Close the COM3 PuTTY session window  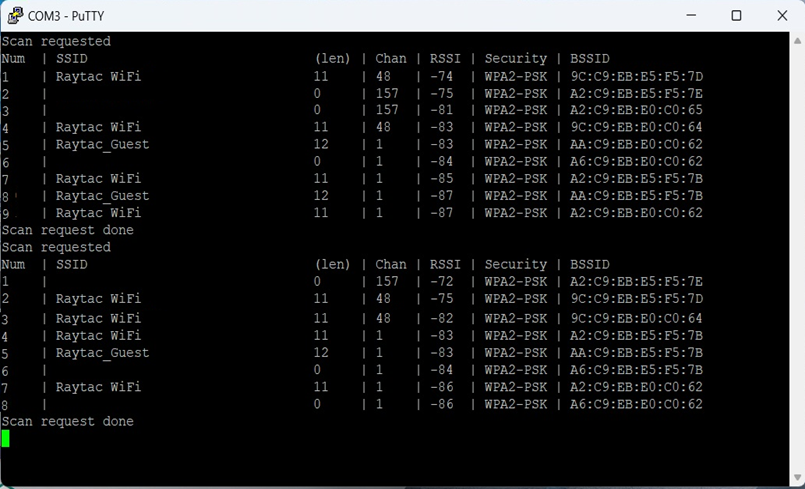[782, 15]
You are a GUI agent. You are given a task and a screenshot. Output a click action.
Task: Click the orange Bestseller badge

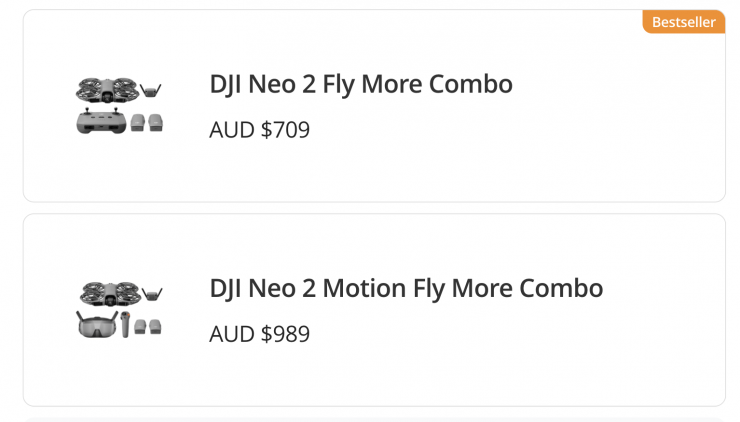click(x=683, y=22)
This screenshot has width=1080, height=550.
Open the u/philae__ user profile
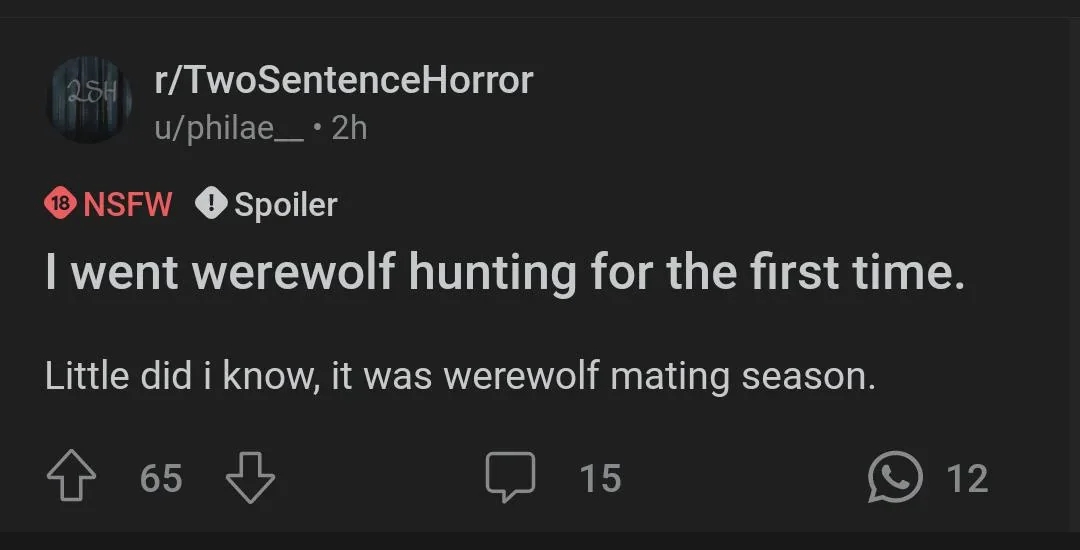click(x=229, y=128)
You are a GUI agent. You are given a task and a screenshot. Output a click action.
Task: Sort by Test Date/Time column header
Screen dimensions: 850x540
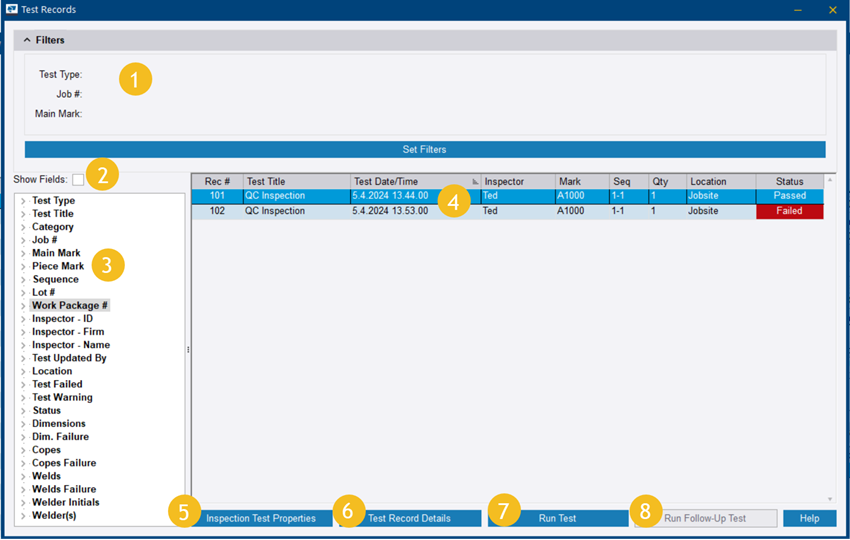(x=410, y=181)
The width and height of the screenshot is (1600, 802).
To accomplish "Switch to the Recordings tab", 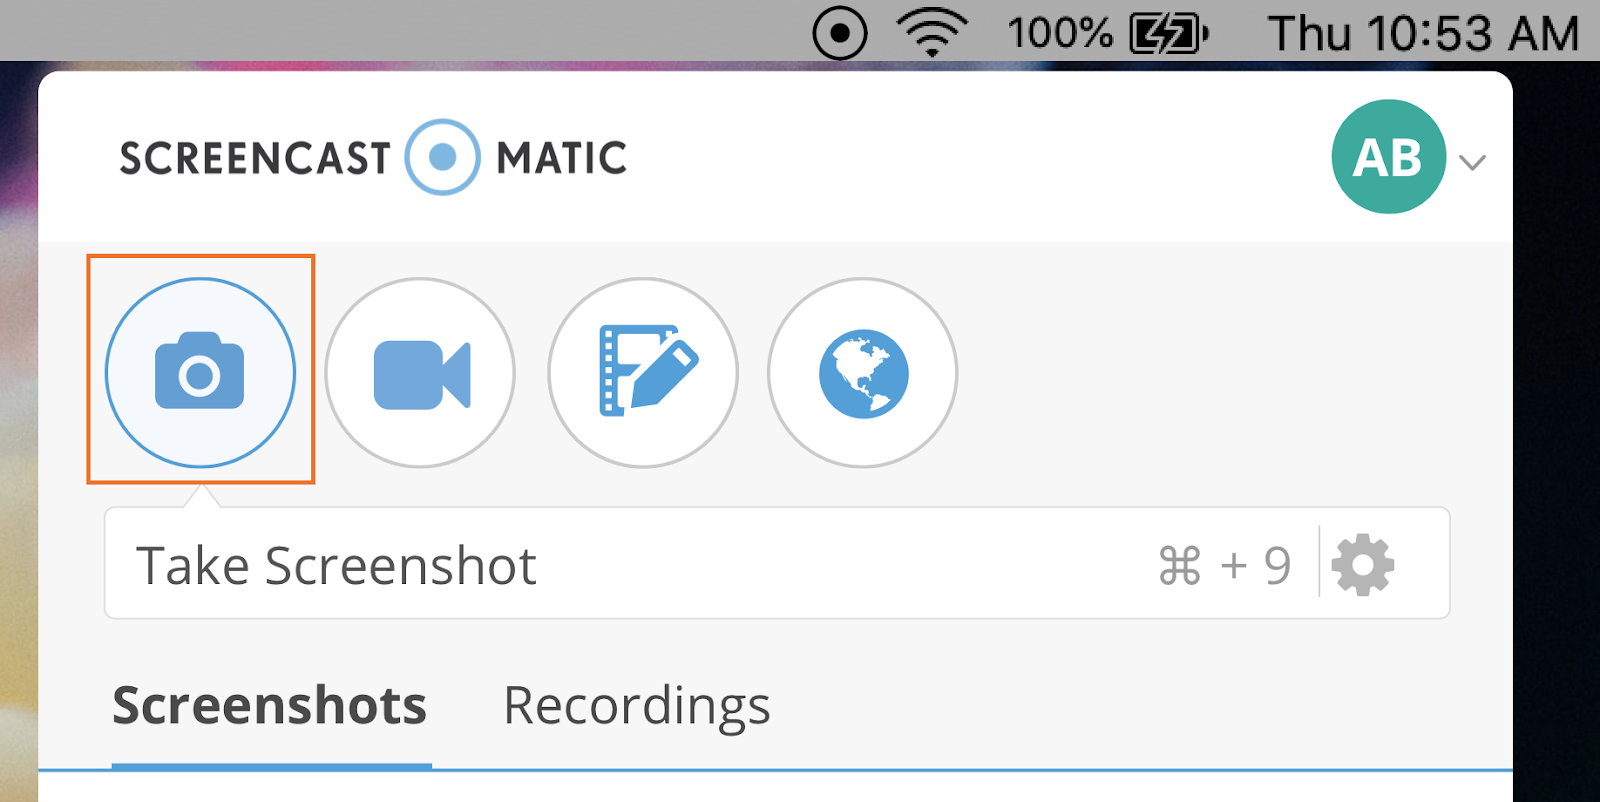I will click(636, 707).
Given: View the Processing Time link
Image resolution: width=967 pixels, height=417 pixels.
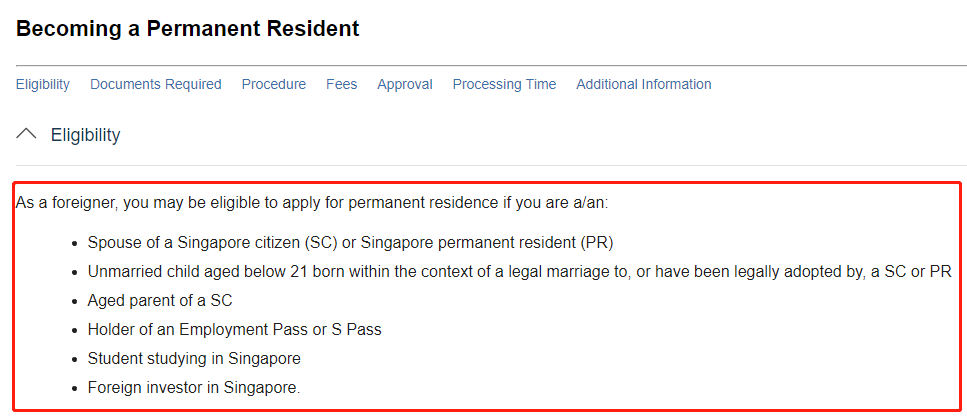Looking at the screenshot, I should tap(504, 84).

TASK — When a line above contains the string "Time", copy that line.

TASK RESULT —
Task: Sort by Test Date/Time column header
Given: View the Processing Time link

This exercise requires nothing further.